§ Problem details:
Leave out the pictures. Return every record otherwise untouched.

(Saved data entries)
↓
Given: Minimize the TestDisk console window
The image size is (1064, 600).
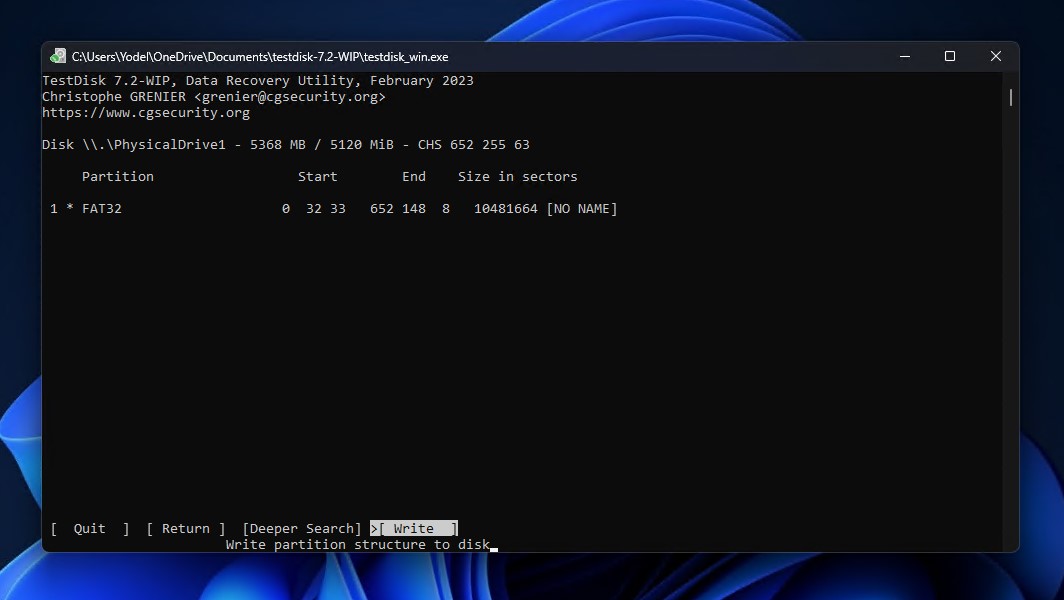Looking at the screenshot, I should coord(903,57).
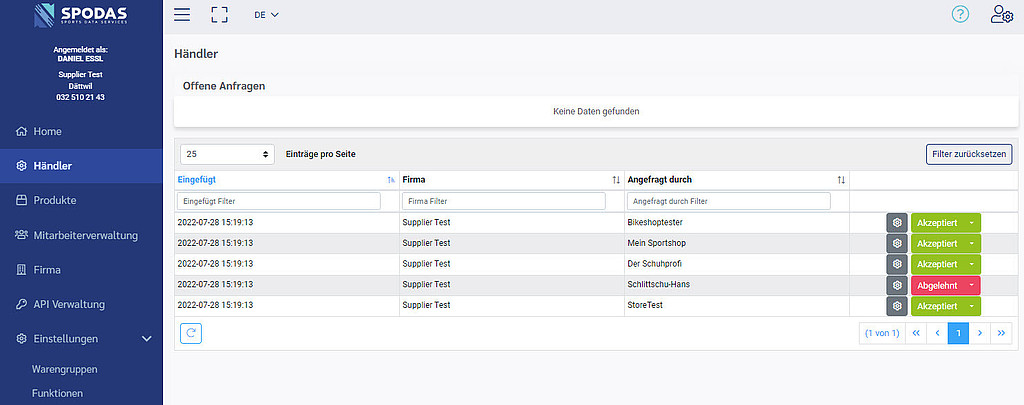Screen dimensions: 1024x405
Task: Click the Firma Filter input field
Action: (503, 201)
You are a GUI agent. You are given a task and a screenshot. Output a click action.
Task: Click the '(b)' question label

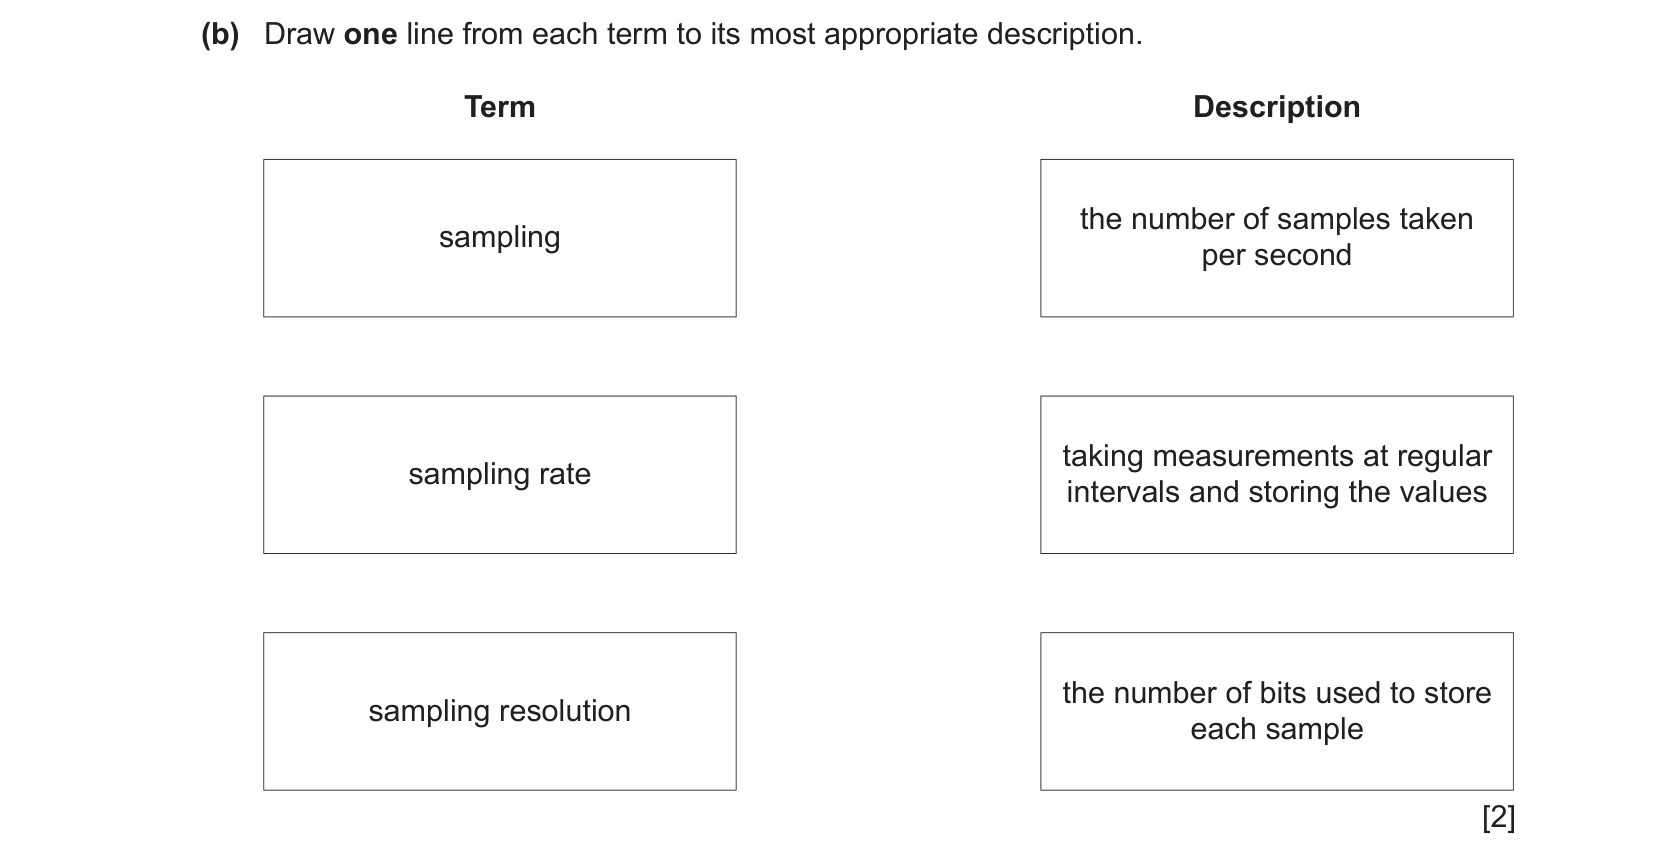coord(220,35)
↑
§ Answer box:
Given: Minimize the TestDisk console window
The image size is (1064, 600).
Looking at the screenshot, I should coord(903,57).
Screen dimensions: 1024x405
Task: Click the Firma Filter input field
Action: (503, 201)
You are a GUI agent. You are given a task and a screenshot. Output a click action.
Task: Click the '(b)' question label

coord(220,35)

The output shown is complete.